Ночью они ушли. Сюся сколотила небольшую группу: с ними уходил друг Лазаря Эрих, веселый, застенчивый и узкоплечий, прекрасный скрипач, со своей сестрой Бертой и мужем ее пианистом Ароном. А ночь была жаркой, томительно-нежной, и горы Карпатские смутно белели своими высокими чистыми травами, которые даже от запаха крови и то сразу сохли. Мама долго целовала его, и последнее, что запомнил Лазарь, были ее слезы, которые лились по его лицу и шее, затекали за воротник, их было так много, что вся его майка и даже резинка трусов стали мокрыми. Наум, дрожа всем телом, притиснул Лазаря к себе и начал что-то бормотать, просить прощения, что не сумел стать ему ближе отца, но Лазарь его крепко обнял и тихо сказал ему: «папа». А Лия, сестра, темноглазая девочка, с круглой головой, на которой во все стороны росли немыслимой густоты, черные, с синим отливом, запутанные волосы, не плакала, только смотрела, кусая свои очень пухлые губы.
Они уходили пешком, в темноту, не зная, не подозревая, что это судьба их ведет по шоссе, где румыны, по-прежнему пьяные и бесшабашные, еще не успели расставить посты.
В Виннице, до которой они добрались за четыре дня, их долго допрашивали. Город должны были вот-вот сдать, люди разбегались, но вскоре возвращались обратно, поскольку бежать было некуда. Прокуренный начальник военкомата впился красными глазами в лицо Лазаря.
– Почему он по-русски не понимает? – спросил он у Сюси. – Ведь вы же советские люди?
– Но он не успел еще, – с тревогой ответила Сюся. – Ведь мы же недавно – советские люди.
– Но ты-то вот, видишь, успела, – заметил начальник и вдруг перевел на нее красный взгляд.
И Сюся, всегда возбужденная, яркая, наполненная своей первой любовью, вся сжалась от этого красного взгляда.
– Останешься здесь, будешь переводить, – сказал он. – А этих всех, порознь.
Пришла немолодая женщина в погонах и короткой юбке, открывавшей ее набухшие, как разваренная капуста, колени, и увела с собой Сюсю.
Никто из них больше не видел друг друга.
Когда начальник военкомата, изголодавшийся по женскому существу, велел привести Сюсю к себе на квартиру, он не собирался ее убивать. Он просто хотел ее сильного тела. И ждал ее: в белой несвежей рубахе, расстегнутой так, что видна была грудь, заросшая старой, седой, редкой шерстью.
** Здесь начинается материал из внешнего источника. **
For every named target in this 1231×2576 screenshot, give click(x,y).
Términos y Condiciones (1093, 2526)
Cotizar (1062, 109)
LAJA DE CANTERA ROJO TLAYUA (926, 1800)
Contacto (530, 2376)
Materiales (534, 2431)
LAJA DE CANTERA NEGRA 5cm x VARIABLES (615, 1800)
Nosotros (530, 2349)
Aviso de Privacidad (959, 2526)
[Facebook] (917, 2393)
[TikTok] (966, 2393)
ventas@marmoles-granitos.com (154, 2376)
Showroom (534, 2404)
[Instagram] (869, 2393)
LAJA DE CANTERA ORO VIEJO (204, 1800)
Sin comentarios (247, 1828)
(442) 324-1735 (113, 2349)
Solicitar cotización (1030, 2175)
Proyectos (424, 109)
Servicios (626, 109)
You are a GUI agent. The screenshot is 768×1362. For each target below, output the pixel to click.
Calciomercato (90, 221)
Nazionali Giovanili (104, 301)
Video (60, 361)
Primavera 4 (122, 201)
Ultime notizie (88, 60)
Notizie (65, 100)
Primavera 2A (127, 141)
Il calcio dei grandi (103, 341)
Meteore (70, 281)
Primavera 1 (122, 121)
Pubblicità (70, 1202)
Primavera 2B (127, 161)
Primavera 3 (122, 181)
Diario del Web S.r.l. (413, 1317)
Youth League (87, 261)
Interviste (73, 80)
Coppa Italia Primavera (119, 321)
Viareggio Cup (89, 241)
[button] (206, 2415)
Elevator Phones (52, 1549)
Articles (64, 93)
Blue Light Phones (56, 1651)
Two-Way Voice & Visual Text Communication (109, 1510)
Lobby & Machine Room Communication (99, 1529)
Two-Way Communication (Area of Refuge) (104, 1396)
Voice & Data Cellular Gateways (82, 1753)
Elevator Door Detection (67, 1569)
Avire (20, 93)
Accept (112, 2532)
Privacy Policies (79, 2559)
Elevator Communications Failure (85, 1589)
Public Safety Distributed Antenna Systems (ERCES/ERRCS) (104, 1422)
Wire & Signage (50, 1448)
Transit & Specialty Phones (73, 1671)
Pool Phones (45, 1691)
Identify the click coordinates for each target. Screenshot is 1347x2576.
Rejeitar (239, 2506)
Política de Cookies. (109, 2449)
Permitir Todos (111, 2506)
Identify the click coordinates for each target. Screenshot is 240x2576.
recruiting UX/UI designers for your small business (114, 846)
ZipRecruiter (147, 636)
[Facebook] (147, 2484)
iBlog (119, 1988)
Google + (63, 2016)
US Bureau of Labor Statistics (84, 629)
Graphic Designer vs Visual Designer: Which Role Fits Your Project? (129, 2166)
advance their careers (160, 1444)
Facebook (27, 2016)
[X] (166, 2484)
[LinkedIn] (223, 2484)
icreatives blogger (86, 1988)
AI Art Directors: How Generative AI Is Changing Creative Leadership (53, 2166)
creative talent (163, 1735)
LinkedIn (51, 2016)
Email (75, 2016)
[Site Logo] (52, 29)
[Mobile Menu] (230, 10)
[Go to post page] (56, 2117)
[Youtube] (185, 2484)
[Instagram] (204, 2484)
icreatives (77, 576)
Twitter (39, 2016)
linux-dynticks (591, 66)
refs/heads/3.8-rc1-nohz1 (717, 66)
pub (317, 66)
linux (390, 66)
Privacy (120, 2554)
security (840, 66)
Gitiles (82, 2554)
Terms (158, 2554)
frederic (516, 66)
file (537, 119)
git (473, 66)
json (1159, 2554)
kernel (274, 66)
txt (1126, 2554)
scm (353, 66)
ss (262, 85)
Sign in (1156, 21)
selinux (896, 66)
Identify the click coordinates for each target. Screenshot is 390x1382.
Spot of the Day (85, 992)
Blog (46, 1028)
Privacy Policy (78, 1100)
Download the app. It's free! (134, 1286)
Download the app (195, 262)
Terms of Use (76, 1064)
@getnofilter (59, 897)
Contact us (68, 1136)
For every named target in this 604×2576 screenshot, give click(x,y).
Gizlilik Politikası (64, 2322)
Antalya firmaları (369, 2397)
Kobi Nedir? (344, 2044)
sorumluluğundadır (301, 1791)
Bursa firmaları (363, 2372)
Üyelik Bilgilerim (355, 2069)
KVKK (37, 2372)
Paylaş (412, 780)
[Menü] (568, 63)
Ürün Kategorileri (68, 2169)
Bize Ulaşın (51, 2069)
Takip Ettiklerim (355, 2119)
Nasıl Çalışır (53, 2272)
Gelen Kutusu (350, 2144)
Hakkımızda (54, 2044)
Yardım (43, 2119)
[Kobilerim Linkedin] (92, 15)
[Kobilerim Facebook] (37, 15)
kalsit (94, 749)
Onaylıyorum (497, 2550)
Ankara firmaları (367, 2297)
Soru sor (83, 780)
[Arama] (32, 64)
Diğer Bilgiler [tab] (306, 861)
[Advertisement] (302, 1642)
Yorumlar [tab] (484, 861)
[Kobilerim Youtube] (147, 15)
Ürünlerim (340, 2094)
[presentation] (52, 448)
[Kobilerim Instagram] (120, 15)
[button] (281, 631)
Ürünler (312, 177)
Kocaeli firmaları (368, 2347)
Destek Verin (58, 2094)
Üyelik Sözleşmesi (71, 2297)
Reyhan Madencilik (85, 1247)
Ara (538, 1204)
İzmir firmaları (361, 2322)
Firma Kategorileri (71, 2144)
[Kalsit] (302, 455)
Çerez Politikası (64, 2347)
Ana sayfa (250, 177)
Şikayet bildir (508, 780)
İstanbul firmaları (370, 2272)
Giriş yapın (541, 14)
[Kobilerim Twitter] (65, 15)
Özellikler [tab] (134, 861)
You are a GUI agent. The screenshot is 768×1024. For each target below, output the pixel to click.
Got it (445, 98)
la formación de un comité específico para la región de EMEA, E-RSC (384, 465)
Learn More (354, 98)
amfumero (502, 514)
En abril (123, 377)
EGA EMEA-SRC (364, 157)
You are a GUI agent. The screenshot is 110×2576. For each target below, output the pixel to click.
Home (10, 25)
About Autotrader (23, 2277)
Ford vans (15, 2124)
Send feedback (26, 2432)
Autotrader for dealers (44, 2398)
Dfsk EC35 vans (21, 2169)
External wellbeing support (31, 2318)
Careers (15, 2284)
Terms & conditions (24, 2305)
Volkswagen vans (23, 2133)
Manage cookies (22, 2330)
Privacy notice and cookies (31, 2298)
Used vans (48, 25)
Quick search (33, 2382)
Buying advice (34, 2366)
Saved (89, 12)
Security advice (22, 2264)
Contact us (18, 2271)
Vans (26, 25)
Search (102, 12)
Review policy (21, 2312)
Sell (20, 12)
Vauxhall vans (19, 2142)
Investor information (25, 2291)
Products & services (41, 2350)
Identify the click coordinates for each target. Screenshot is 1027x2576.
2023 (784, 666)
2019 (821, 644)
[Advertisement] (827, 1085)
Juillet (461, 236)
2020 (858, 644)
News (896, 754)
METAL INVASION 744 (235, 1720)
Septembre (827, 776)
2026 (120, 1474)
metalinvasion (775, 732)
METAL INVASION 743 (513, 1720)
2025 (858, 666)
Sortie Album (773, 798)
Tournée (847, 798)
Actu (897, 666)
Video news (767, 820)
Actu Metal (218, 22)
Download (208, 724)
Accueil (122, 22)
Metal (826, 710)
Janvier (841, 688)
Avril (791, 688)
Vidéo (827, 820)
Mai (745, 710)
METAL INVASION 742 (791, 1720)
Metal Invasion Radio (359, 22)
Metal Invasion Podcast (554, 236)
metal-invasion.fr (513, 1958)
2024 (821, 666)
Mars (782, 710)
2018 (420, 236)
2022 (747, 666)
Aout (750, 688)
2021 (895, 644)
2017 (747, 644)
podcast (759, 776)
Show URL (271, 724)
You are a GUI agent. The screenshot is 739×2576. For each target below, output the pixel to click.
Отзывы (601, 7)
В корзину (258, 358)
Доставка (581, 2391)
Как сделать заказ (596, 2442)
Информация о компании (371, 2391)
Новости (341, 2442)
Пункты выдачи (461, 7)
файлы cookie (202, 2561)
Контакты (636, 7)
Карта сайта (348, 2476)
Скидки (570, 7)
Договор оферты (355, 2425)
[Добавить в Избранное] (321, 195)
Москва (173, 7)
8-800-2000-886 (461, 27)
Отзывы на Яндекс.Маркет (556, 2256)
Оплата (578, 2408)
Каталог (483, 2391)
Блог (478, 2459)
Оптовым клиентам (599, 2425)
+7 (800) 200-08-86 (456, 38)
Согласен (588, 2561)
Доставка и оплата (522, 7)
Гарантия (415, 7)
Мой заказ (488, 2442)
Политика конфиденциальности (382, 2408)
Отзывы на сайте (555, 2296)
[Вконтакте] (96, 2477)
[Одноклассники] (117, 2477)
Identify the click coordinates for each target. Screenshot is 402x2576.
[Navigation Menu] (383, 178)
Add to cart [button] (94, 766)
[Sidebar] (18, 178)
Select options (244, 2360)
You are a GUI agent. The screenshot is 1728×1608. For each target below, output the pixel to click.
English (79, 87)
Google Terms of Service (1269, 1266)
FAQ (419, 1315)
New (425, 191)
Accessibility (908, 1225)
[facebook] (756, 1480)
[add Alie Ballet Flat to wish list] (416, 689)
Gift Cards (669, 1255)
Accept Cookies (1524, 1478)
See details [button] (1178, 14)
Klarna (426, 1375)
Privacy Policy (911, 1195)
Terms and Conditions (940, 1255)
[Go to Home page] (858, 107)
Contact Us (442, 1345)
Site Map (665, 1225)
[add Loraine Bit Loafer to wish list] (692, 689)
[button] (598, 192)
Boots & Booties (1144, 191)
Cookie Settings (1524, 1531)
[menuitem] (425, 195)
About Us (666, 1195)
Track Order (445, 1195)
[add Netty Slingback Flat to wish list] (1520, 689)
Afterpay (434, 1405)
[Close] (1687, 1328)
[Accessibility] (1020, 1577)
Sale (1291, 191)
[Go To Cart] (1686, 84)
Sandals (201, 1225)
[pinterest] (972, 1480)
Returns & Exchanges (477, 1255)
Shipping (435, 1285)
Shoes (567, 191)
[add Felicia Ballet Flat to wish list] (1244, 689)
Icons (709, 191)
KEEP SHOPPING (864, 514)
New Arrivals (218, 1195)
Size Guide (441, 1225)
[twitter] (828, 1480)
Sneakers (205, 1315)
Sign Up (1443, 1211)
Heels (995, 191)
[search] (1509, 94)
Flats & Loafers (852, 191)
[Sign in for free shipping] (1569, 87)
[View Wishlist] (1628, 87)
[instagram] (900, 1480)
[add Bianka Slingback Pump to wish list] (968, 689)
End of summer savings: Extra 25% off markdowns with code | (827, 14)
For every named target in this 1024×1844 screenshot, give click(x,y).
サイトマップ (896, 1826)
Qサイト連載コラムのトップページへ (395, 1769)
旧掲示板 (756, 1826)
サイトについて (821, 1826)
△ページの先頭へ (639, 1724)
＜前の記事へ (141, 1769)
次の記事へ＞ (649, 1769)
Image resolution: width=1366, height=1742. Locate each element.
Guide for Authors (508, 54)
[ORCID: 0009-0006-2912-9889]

– Садись, – сказал он. – Будешь пить?
Достал два стакана, налил из бутылки. У Сюси глаза стали черными ямами.
– Но-но! Без истерик, – сказал он. – На, пей.
Она замахала руками:
– Не буду.
– Как хочешь, – сказал он и выпил.
Потом оглядел ее всю. Как лошадка стояла она перед ним: мускулистая, с крутыми боками и выпуклой грудью, с кудрявой, лохматой, как грива, косой.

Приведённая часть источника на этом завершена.